### EXERCISE INSTRUCTIONS
Which lines make up the answer? Those from the line with "You are a GUI" through the end of the data; reproduce them exactly.

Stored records
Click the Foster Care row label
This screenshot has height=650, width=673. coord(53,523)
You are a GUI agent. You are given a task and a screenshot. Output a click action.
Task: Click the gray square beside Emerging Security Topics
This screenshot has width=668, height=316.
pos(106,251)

### WRITTEN ANSWER
You are a GUI agent. You are given a task and a screenshot. Output a click action.
Task: Click the gray square beside Emerging Security Topics
This screenshot has width=668, height=316.
pos(106,251)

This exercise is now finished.